▸ Complete the following
(a) Reproduce the passage on Laurie Anderson's Big Science word for word, starting at "Science writer James" and ending at "is no pilot.".
(b) In the records, render the lines as a JSON list of strings, one string per line, starting at the line containing "How do I perform: Decrease" and ending at the line containing "pos(266,40)". Include only those lines, skip blank lines, and leave the pictures out.

Science writer James Gleick waxes, “The birth of information theory came with its ruthless sacrifice of meaning – the very quality that gives information its value and its purpose.” Early on, Anderson understood this tradeoff: her nerve-wracking 1977 single ‘New York Social Life’ bombards us with enough smalltalk, phone ringing, and urban noise to make us tune out. The more data we have – the bigger the science – the less meaningful any of it becomes.
Knowledge too big to be known bears troubling implications for authority: if nobody understands air traffic control, city planning, or telephone networks (to say nothing of romantic relationships or the afterlife), then who is in charge? How can we know the world is running properly? Big Science orbits this empty circularity. Authority is faceless. There is no pilot.
To hear the album like this is to behold the moment when our creations become sentient, when power wields itself. This music’s stars and power brokers are “they” and “it”: anonymous, all-implicating, unknowably huge, fatally entrenched. The global plot is no longer the story of people or ecologies, but of the techno-economic mechanisms they serve, the inoperable parasites larger than the bodies they inhabit. It’s the modern condition underlying the 2008 declaration that America’s banks were “too big to fail.”
But Anderson offers hope. She consistently calls to mind human scales of time, magnitude, and presence – even if only in their defamiliarising absence. She leans in to the aesthetics of alienation, allowing us to imagine new pleasurable ways of submitting to industry, urban flow, and even surveillance.
Most importantly, though, Anderson enacts little glitches in big systems of authority. A pilot is somehow a caveman in ‘From the Air’. A backwards voice erupts from nowhere in ‘Example #22’. Her vocalization “ah” sticks like a broken record in ‘O Superman’. Big Science traces and pries open the human-sized rifts in superhuman systems.
Language is the system in which Anderson perhaps most adeptly finds stressors. Big Science’s closer ‘It Tango’ pushes innocuous words to their breaking points. The lyric begins, “She said: It looks. Don’t you think it looks a lot like rain? / He said: Isn’t it? Isn’t it just? Isn’t it just like a woman?” He, She, and It are tiny but ubiquitous signs, and we overfill them with assumptions about sex, agency, and proximity. These anonymizing stand-ins are both essential and extraneous, nothing and everything: not the bricks of meaning, but the mortar. Mixing speech and song to evoke pun, homonym, and pure sound, ‘It Tango’ bedevils each until its meanings multiply and crumble. Where they were overloaded, Anderson empties them – and in effigy she duly empties language and gender.
The song’s clockwork repetition calls to mind Steve Reich’s observation, “musical process makes possible that shift of attention away from he and she and you and me outwards towards it.” Fittingly, that two-letter pronoun can wind listeners into album-wide tangles: It’s the heat; It’s a sky-blue sky; It could be you; I no longer love it; It was a large room; It’s a place about seventy miles east of here. The issue is central to Anderson’s oft-recycled riff on philosopher Ludwig Wittgenstein: “If you can’t talk about it, point to it.” And out there in the world beyond, the unit It recurs with a ubiquity both eerie and mundane.

▸ Exercise input
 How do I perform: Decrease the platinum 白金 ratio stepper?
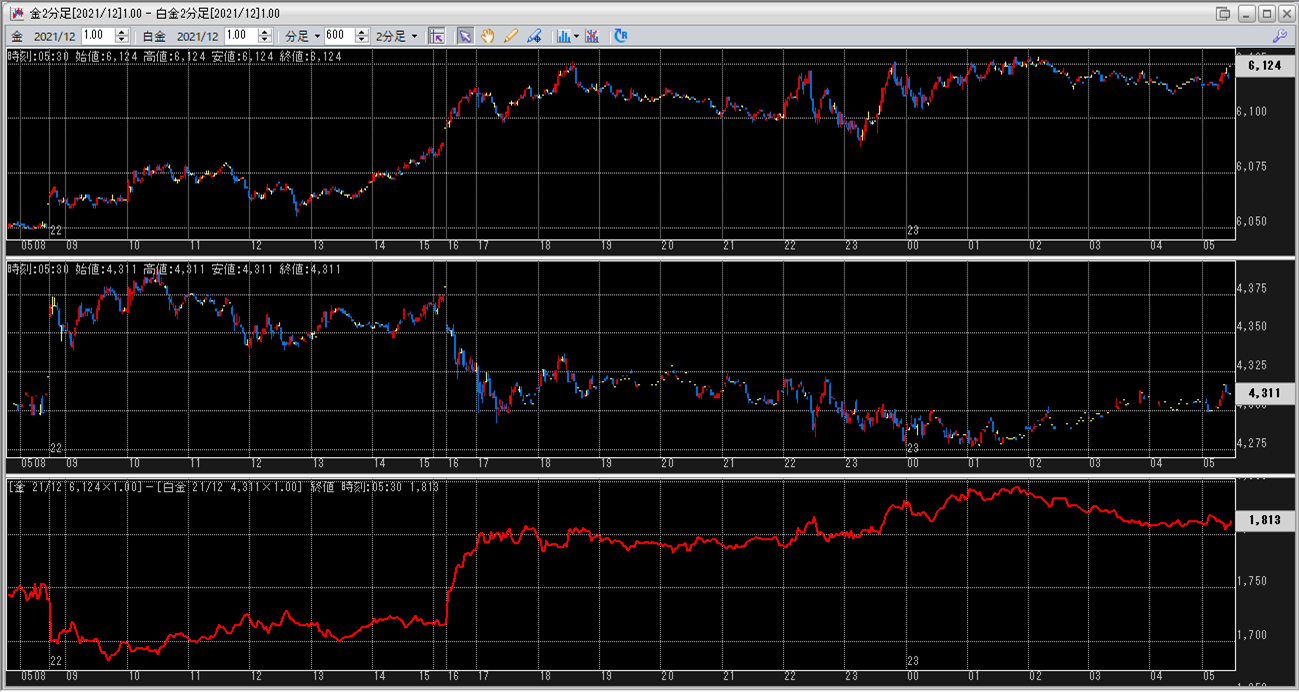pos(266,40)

--

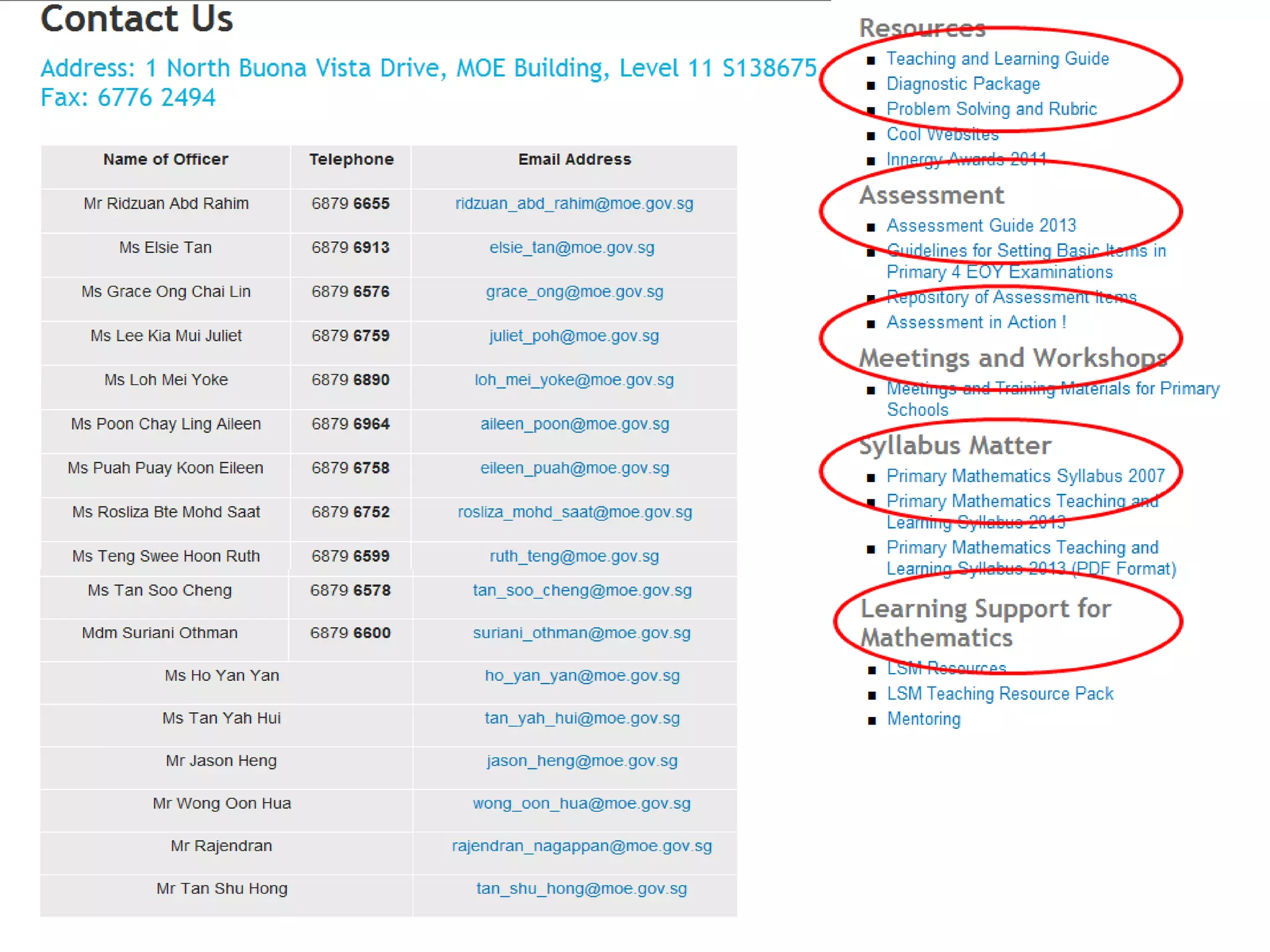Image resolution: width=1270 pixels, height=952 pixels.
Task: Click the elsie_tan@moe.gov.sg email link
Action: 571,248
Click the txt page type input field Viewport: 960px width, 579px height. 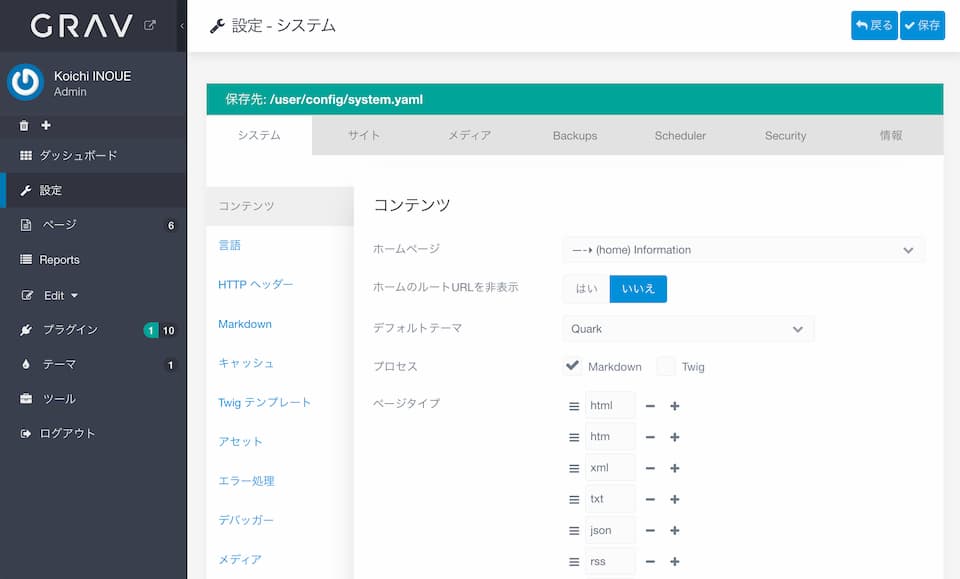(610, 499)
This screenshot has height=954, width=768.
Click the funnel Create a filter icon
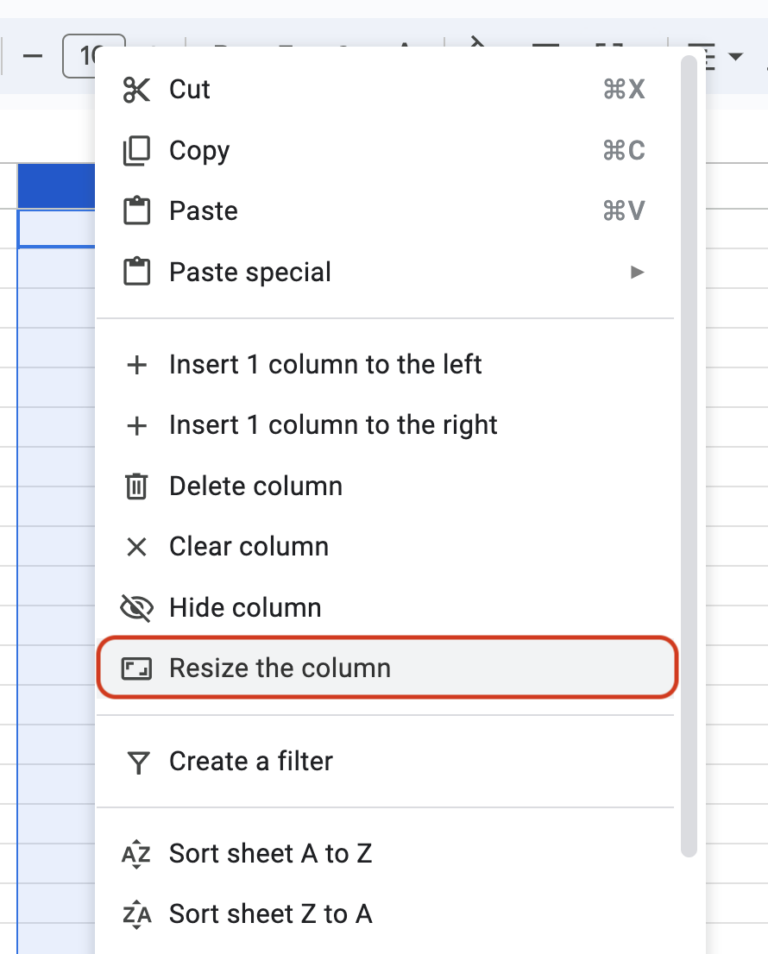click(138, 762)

▸ The replies
(a)
Science writer James Gleick waxes, “The birth of information theory came with its ruthless sacrifice of meaning – the very quality that gives information its value and its purpose.” Early on, Anderson understood this tradeoff: her nerve-wracking 1977 single ‘New York Social Life’ bombards us with enough smalltalk, phone ringing, and urban noise to make us tune out. The more data we have – the bigger the science – the less meaningful any of it becomes.
Knowledge too big to be known bears troubling implications for authority: if nobody understands air traffic control, city planning, or telephone networks (to say nothing of romantic relationships or the afterlife), then who is in charge? How can we know the world is running properly? Big Science orbits this empty circularity. Authority is faceless. There is no pilot.

(b)
[
  " How do I perform: Decrease the platinum 白金 ratio stepper?",
  "pos(266,40)"
]